Across all lines of the entries, tally those with the word "will" in them. The reply is the tally, by itself.

INPUT DATA »
== Segment start ==
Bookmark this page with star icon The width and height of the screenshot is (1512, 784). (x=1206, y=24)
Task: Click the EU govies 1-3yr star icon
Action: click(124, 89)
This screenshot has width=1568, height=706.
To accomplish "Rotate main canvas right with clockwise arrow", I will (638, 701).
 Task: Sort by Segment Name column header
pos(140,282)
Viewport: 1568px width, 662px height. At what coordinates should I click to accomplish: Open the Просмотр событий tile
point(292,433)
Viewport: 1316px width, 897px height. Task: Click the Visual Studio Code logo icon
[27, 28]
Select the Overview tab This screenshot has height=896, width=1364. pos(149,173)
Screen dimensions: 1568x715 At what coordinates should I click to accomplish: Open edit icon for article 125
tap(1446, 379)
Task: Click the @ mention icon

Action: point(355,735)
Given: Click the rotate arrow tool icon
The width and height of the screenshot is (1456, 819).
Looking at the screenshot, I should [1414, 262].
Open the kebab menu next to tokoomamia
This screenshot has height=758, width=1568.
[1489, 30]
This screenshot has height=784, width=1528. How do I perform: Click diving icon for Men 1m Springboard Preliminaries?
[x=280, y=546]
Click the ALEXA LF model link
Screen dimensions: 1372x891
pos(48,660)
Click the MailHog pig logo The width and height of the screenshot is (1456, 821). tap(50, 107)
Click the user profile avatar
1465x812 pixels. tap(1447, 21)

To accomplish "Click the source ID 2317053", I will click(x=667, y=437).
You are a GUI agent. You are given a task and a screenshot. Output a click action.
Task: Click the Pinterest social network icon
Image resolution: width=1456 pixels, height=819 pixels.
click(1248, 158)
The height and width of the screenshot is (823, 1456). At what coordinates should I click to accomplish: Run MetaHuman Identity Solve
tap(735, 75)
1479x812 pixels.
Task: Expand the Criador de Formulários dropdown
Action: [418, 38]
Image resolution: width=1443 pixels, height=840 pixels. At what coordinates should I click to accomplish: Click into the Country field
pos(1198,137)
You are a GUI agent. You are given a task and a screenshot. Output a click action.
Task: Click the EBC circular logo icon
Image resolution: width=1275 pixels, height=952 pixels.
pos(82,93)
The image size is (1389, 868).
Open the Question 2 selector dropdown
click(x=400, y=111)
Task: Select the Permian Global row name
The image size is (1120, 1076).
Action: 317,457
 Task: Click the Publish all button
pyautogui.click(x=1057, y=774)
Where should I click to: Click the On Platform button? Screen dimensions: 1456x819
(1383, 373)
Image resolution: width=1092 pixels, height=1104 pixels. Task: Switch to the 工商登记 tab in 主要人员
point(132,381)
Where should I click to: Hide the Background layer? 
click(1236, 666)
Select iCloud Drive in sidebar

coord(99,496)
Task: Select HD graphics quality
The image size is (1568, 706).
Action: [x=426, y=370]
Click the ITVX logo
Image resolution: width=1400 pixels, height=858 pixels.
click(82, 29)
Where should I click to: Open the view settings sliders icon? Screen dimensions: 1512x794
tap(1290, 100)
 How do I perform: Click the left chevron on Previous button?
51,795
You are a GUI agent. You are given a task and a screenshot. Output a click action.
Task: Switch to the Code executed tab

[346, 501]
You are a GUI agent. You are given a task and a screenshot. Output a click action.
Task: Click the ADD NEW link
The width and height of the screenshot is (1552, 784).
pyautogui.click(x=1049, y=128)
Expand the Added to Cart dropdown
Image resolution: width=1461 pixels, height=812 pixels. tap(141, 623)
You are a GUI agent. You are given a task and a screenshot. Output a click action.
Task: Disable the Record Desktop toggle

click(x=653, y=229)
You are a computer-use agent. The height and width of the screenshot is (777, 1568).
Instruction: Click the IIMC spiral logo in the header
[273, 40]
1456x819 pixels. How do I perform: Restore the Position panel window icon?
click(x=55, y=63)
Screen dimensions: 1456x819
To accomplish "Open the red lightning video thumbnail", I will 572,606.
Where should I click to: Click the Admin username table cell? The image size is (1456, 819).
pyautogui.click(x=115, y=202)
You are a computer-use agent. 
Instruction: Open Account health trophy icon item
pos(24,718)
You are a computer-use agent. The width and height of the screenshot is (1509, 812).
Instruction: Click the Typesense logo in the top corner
== Segment end ==
WRITTEN SOLUTION »
3